Here’s TPM Reader TB

Everyone has their own view on the Omar situation, and I can see that it is highly personal and reflects a person’s perspective and life experience. My reaction has been different than any that I have seen in the press, although I certainly haven’t read every opinion article on this matter. Just to be honest and lay it out there, I have soured on Israel over the last 10 years or so because of the Netanyahu government’s support of the right in America, its opposition to Obama, and its essentially pro-permanent-apartheid stance on its relations with the Palestinians.

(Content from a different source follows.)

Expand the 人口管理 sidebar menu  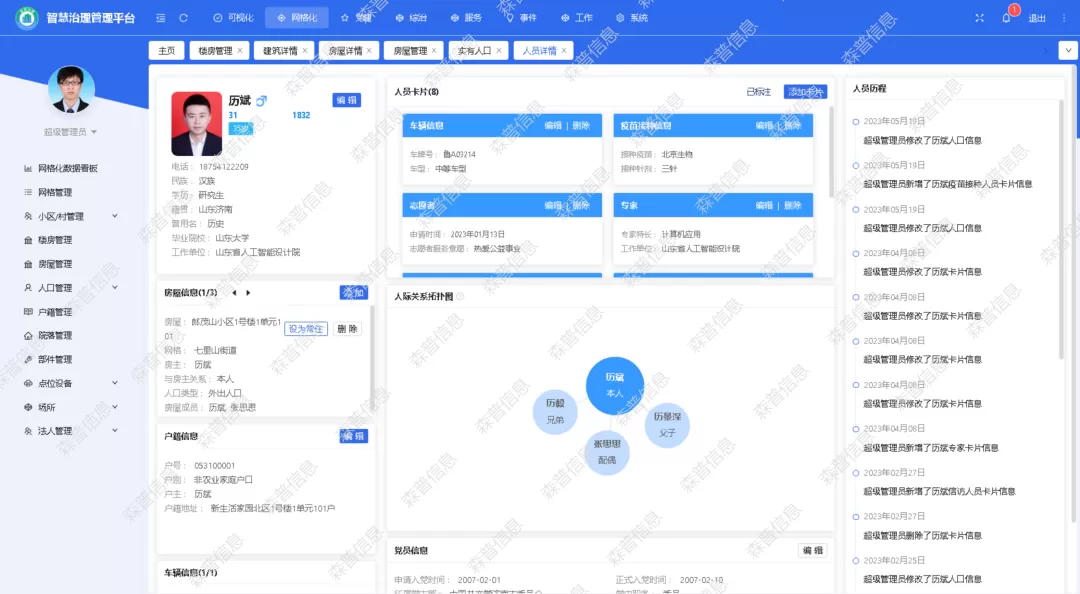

I always rooted for Israel because it was an underdog and shared values with us. I have soured on them though because the population has elected successive right-wing governments, and those governments have been increasingly hostile to the Democratic Party in the US. I take that personally because the Democratic Party and progressivism in my country are so important to me. I have to be honest and say that I see the Omar situation through that prism. I am an Inside subscriber in large part because I think you are a voice of reason on the left, and you haven’t written anything on this matter that I disagree with. When you have said that Omar went too far with her words, I have always agreed. But I can’t deny that I am happy that the issue of our unquestioning support for Israel within the Democratic Party has come to light.

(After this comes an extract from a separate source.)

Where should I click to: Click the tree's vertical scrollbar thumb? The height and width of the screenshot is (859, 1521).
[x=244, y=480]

To be clear, I do not equate Israel with countries like Saudi Arabia, Egypt, Russia or even Hungary. They have a robust Democracy. Imagine a Russian prosecutor indicting Putin… But if I am feeling this about Israel right now then I would think other Democrats are as well. I hope the Israeli people choose a government in the coming election that is less hostile to my political party and I can go back to rooting for them again. For now, I am not motivated to be their defender.

As I’ve explained, the part of this that has engaged my attention and focus really isn’t about Israel at all. It’s about American Jews, their safety and the degree to which they get pulled into these controversies. There is nothing wrong with criticizing Israel. I agree with many of the main criticism. There’s nothing about criticizing Israel that is anti-Semitic, though the two things can overlap. And the history of anti-Semitism being what it is, it behooves critics to stay their criticism in ways that doesn’t easily play into anti-Semitic stereotypes. But the Israeli right and its American allies have made all of this more difficult for American Jews, who are overwhelmingly identified with the party the current Israeli government considers itself opposed to.